One such message from the reading you chose is...

"In fact we were suffocating in our own unhappy habits, never realizing another way, a spiritual way, could allow us to draw lifegiving breaths of hope, friendship and love."

 Oh how I wish I'd known such a place to draw from as a child rather than believing faulty messages I was given about myself. Thank goodness today I'm the beneficiary of "breaths of hope" through the sharings of Alanon member such as yourself that assure me that my early experiences were not wild imaginings. Additionally, both here and at my in person Alanon meetings; I am offered friendship and unconditional love on my journey to continued love of self.

The chapter goes on to say..

"Because of our experiences may have been those of extreme emotions or anesthetized feelings, our challenge in our lives is to balance our emotions and accept the many variations of color and texture life presents."

This is the very core of my Alanon program work. There is absolutely no doubt that people, places and things even today can trigger pre-recovery thought and feelings based on very real fears from the past, a faulty self image formerly imposed on my psyche and unwarrented physical responses such as changes in breathing or heartbeat.

**What you will do**
[1] The reflection on the Alanon reading quotes a passage about what a spiritual way lets us draw breaths of. List each thing named in that passage.
[2] In the reflection on the Alanon reading, what does the writer say is offered both here and at in-person Alanon meetings?

**Raw data**

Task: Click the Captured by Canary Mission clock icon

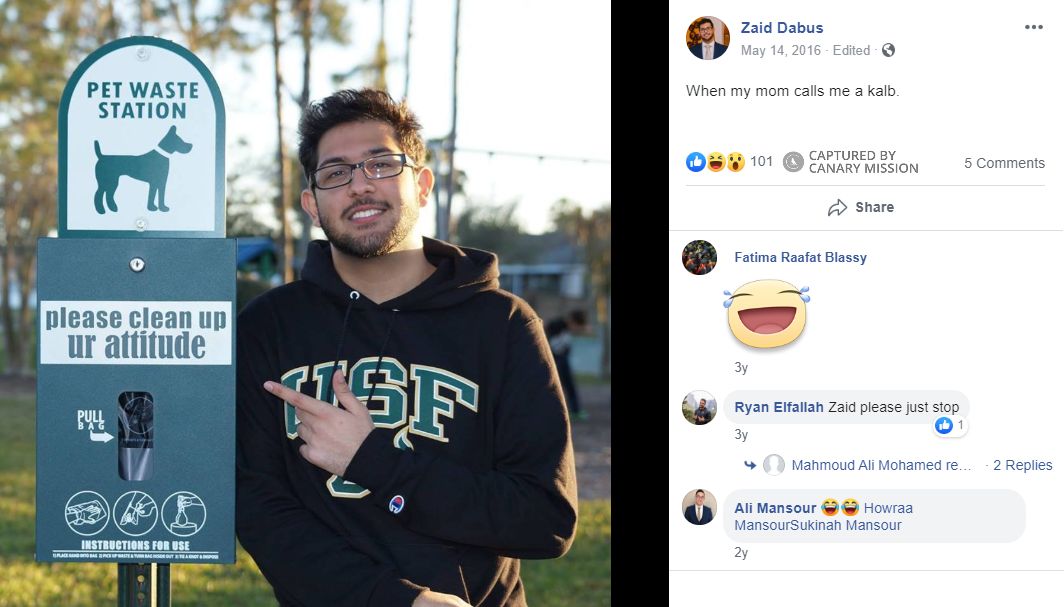Action: 793,161
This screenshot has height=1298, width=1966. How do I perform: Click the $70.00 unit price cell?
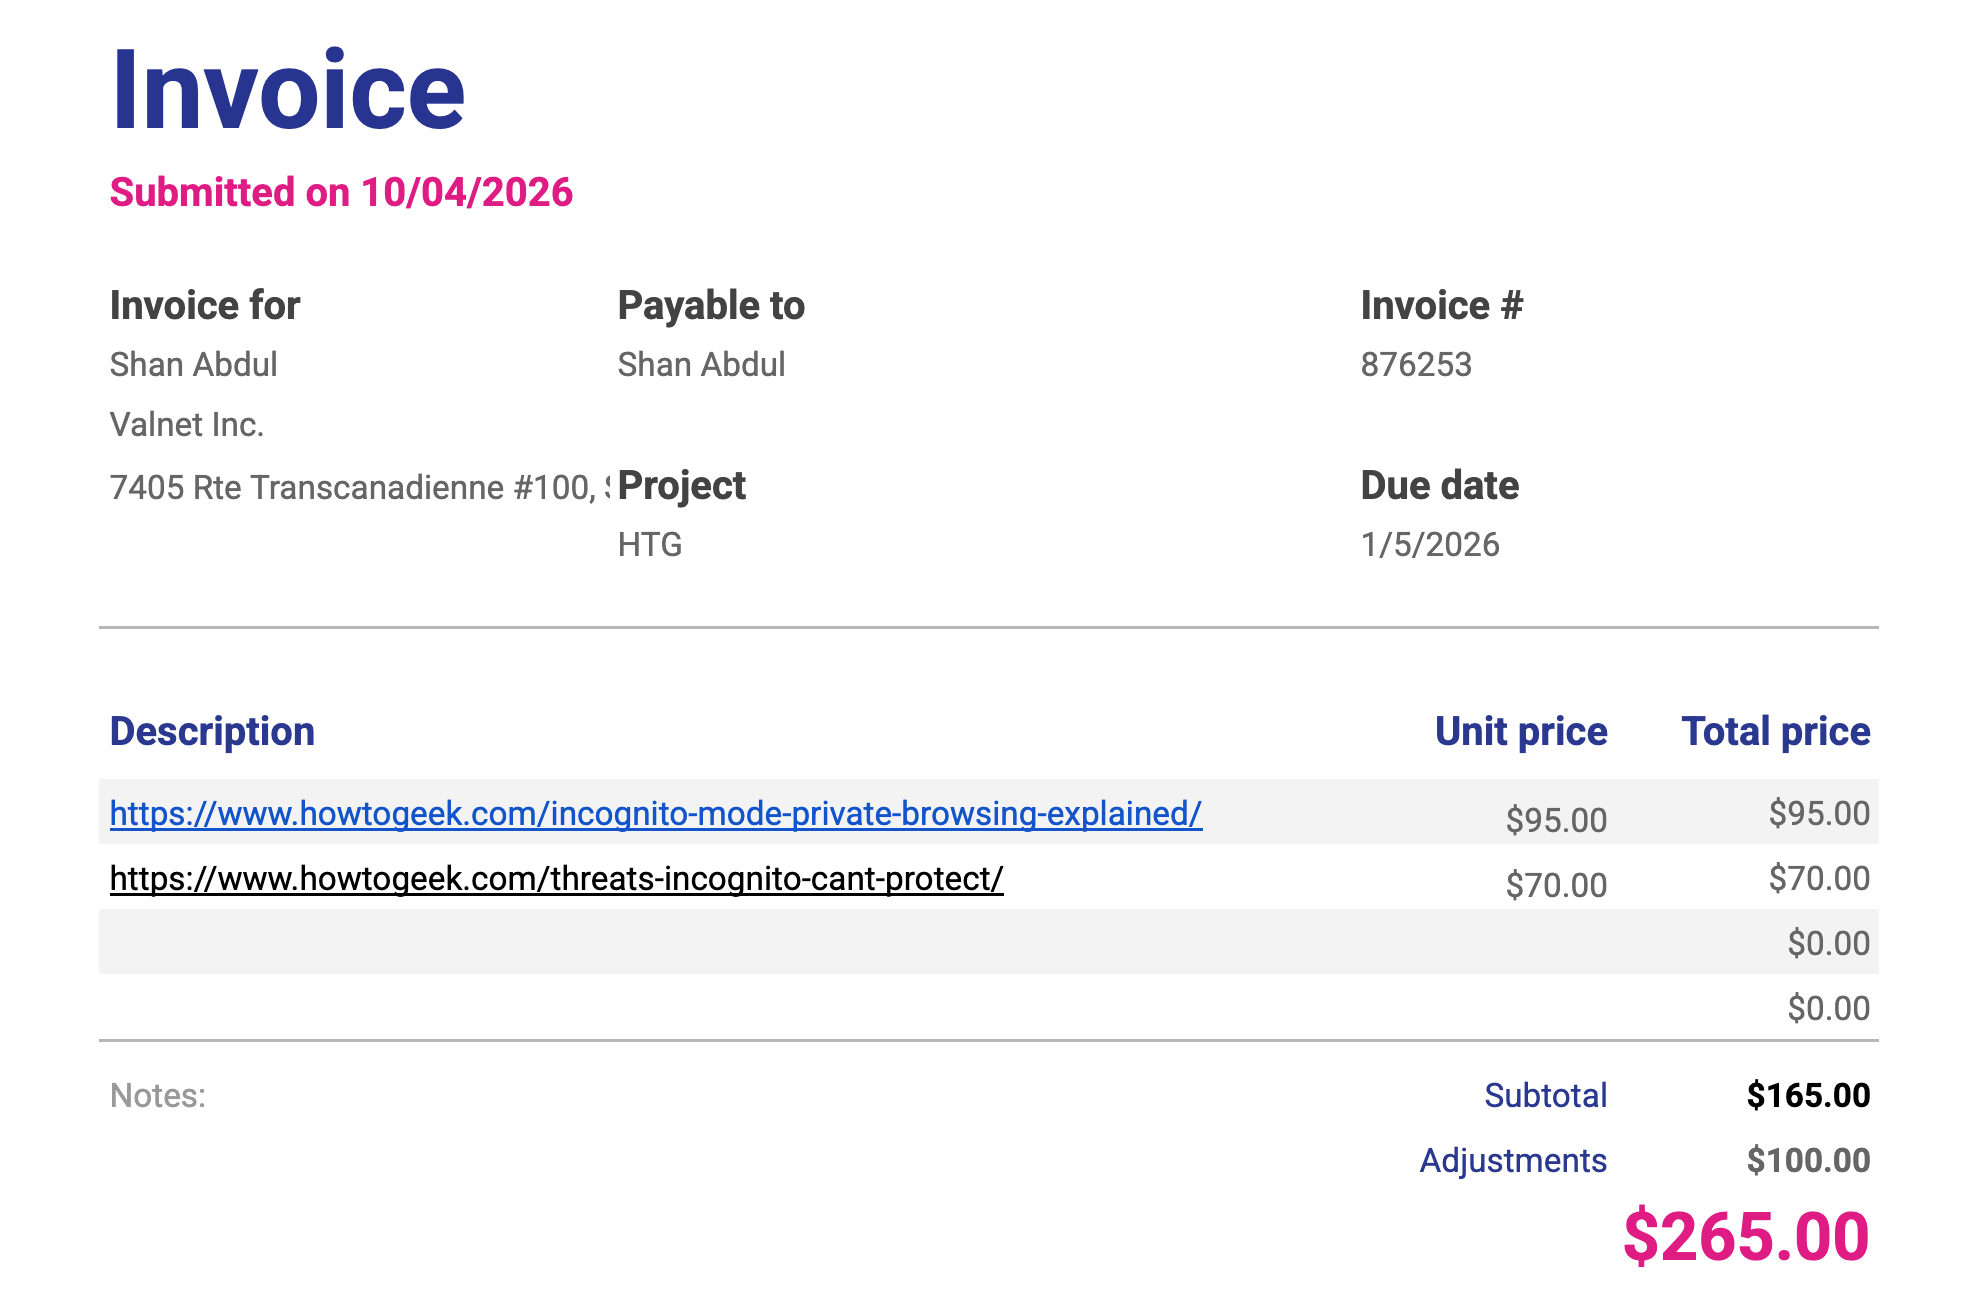[x=1556, y=885]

**Results for each task**
[1] Hope, friendship, and love.

[2] Friendship and unconditional love.